HOW TO COMPLETE THIS TASK
Return the listing in full and exactly, but without a single picture.

=== DATA EXTRACTS ===

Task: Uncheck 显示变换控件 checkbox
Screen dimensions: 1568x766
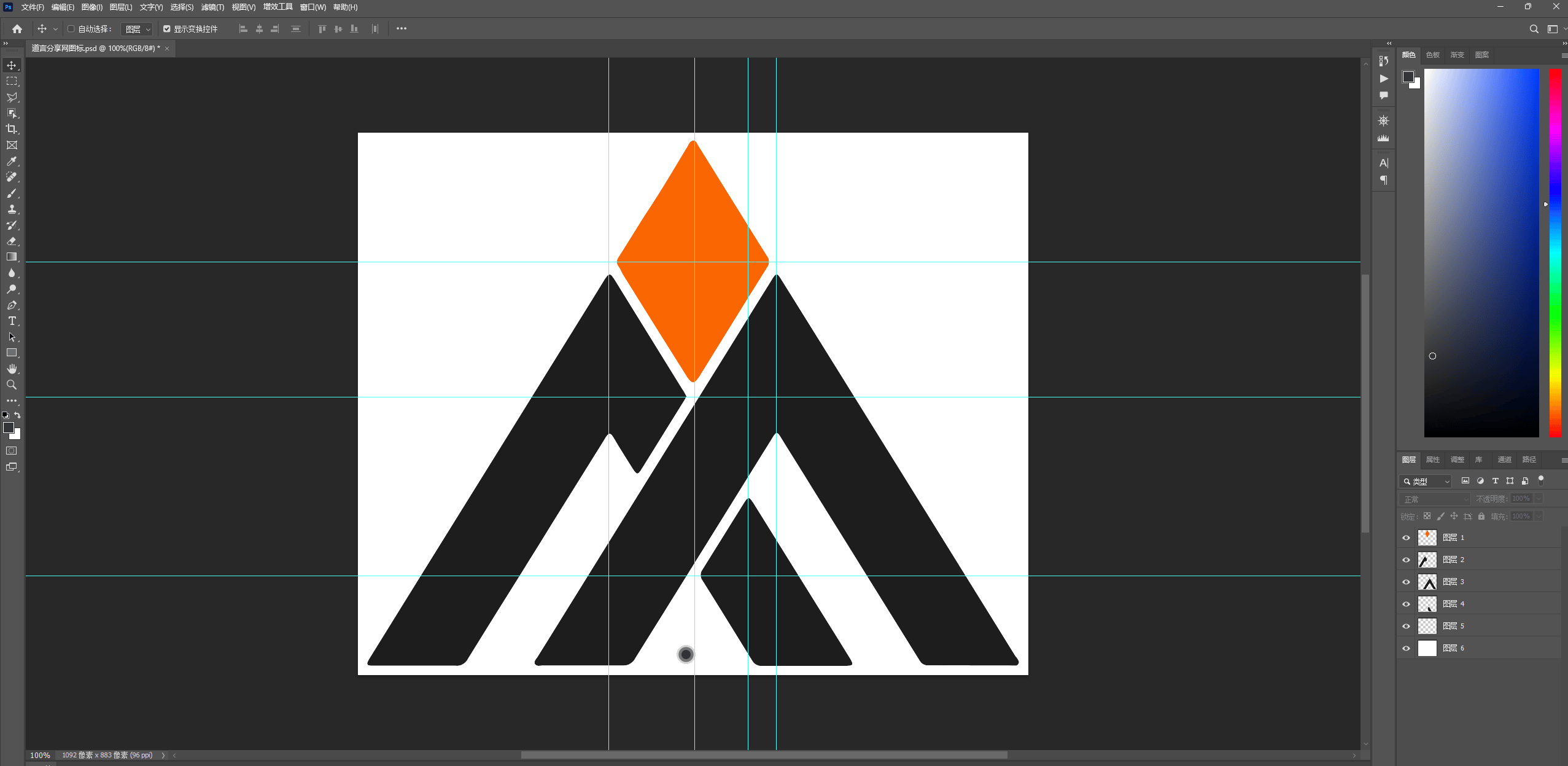Action: click(167, 29)
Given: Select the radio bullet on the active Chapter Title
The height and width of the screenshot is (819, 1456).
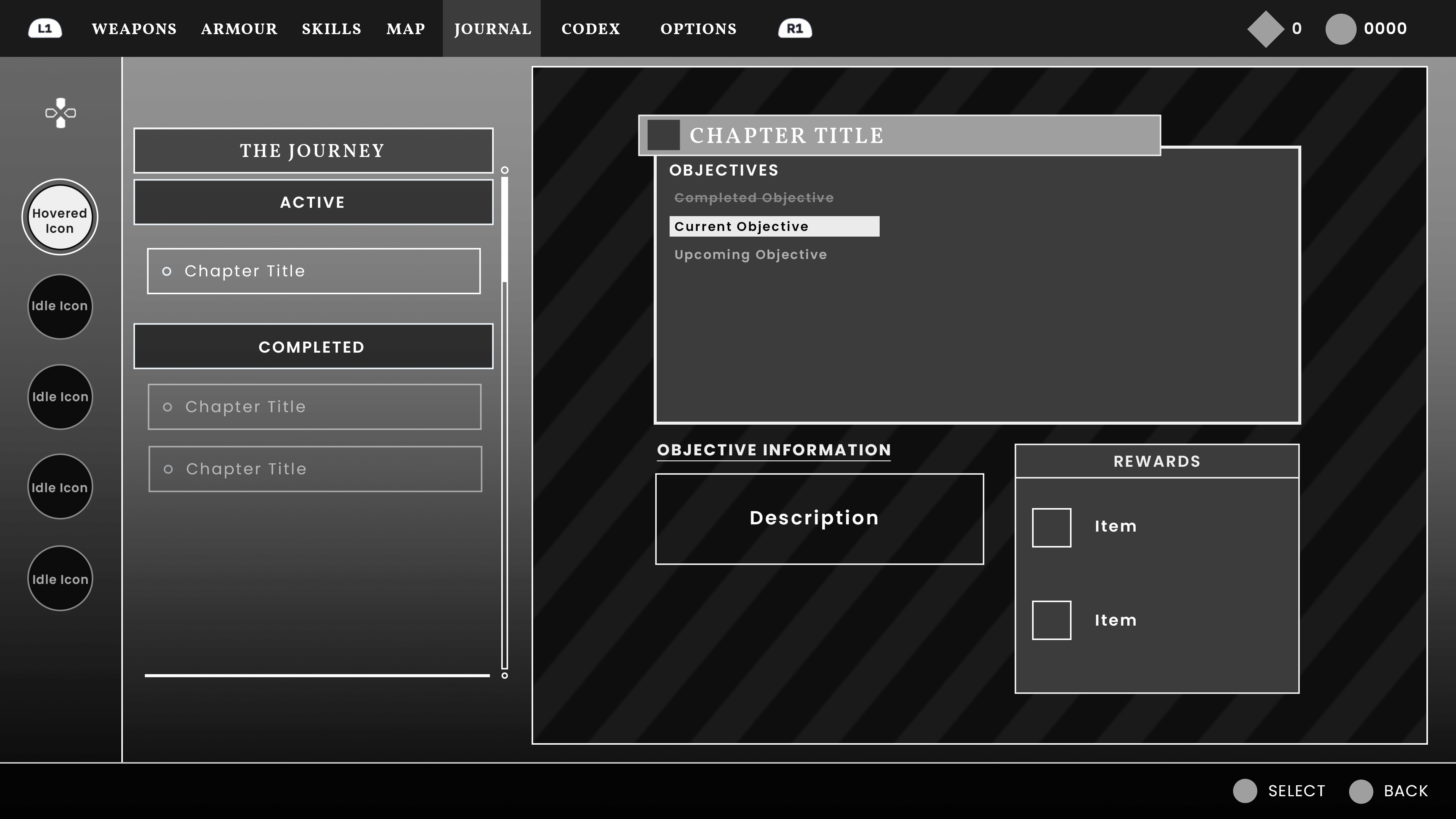Looking at the screenshot, I should (x=167, y=271).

===

RESPONSE AREA
Task: Uncheck 显示变换控件 checkbox
Screen dimensions: 1568x766
Action: click(167, 29)
Given: Select the radio bullet on the active Chapter Title
The height and width of the screenshot is (819, 1456).
Looking at the screenshot, I should (x=167, y=271).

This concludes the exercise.